Ho già menzionato Vecchia Romagna e Vodafone, di sicuro operazioni nate su basi solide e di grande efficacia. Ai tempi in cui mi occupavo di Formula 1, mi è capitato di assistere a una grande operazione di audio brand sviluppata da Lotus F1 Team insieme ai Daft Punk. Un progetto di ampio respiro, che ha compreso dei mini-video con frammenti di brani dall’ultimo album dei Daft Punk, una loro apparizione in persona, ovviamente con i caschi, al Gran Premio di Montecarlo del 2013 e l’hashtag stampato sulle due monoposto, #getlucky. Coerenza, ironia e uso massiccio di suono e musica nel contesto della comunicazione digitale e non.

4 – Nonostante la ormai solida base empirica dimostrata, allo stato dell’arte i mercati sono ancora poco recettivi al marketing del suono. In Italia com’è percepita questa scienza e quali possono essere gli sviluppi?

L’Italia ha enormi potenzialità nel marketing del suono, sia per la ricchezza e la varietà del suo patrimonio industriale che per le capacità creative di musicisti e sound designer italiani.

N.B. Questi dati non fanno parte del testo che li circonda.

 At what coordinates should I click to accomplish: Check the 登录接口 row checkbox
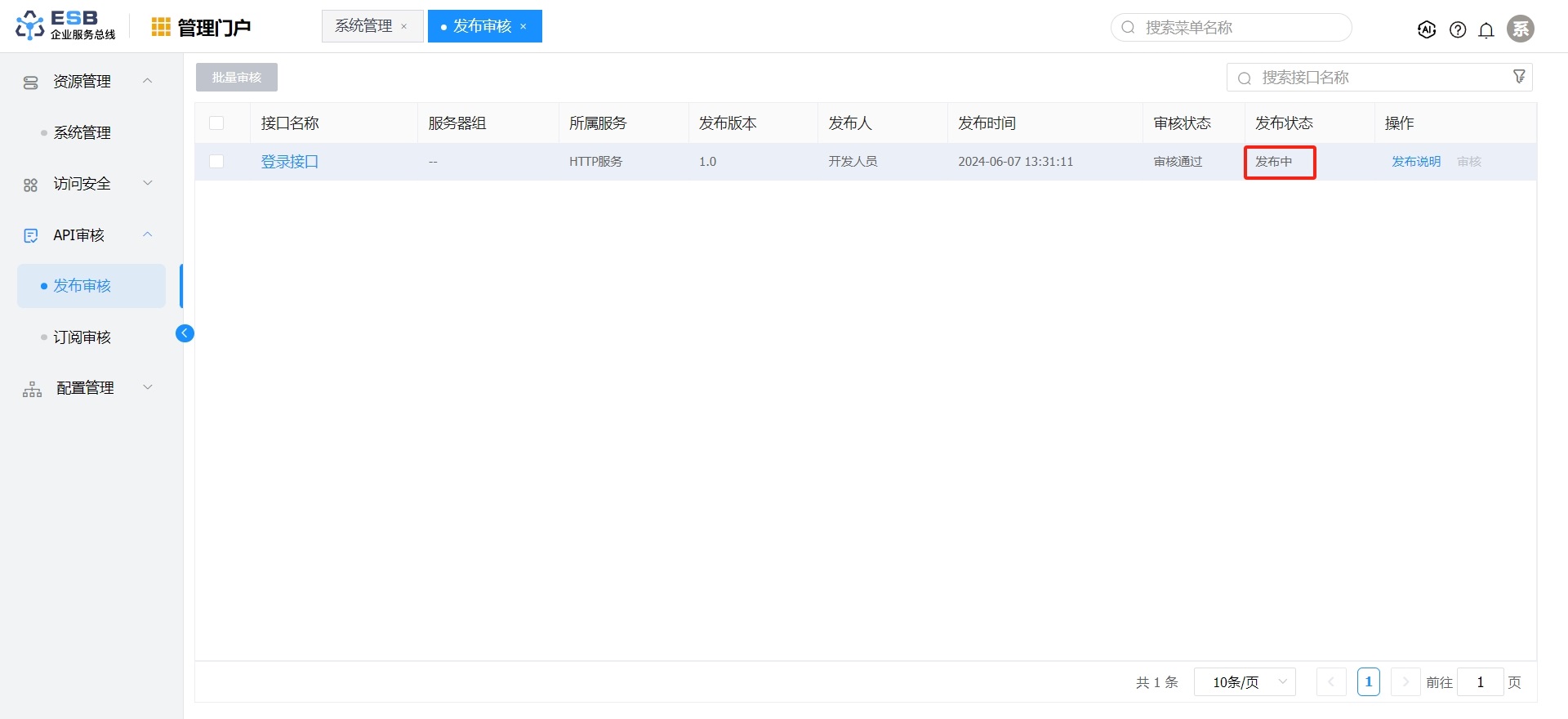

Senza dimenticare che la musica italiana, dal barocco veneziano fino alla lirica passando per la italo disco, è uno degli elementi più profondi del fascino legato al made in Italy. Ma così come ci permettiamo il lusso estremo di mandare in rovina gli scavi di Pompei, spesso tralasciamo cinicamente anche tutta la comunicazione di brand che passa attraverso il senso dell’udito. Di fatto, anche nei budget di comunicazione più sostanziosi, mancano le voci di spesa per rispondere alla domanda “come suona il mio brand?”. La progettazione di un logo sonoro nella stragrande maggioranza dei casi non c’è, e se c’è è spesso una sorta di aggiunta al lavoro del montatore audio in un video. Altrettanto spesso, la musica di un video commerciale è un brano scaricato per pochi dollari che incontra i gusti personali del committente. Per esperienza, vedo cura maniacale dei dettagli visivi e un alto livello di lassismo nel considerare tutto ciò che arriverà al pubblico attraverso musica e suono. Qualcosa certo si muove, la consapevolezza molto lentamente si fa avanti, le tecnologie digitali sono sempre più duttili e facili nell’utilizzo: unici limiti, creatività e cultura di committenti ed esperti di marketing.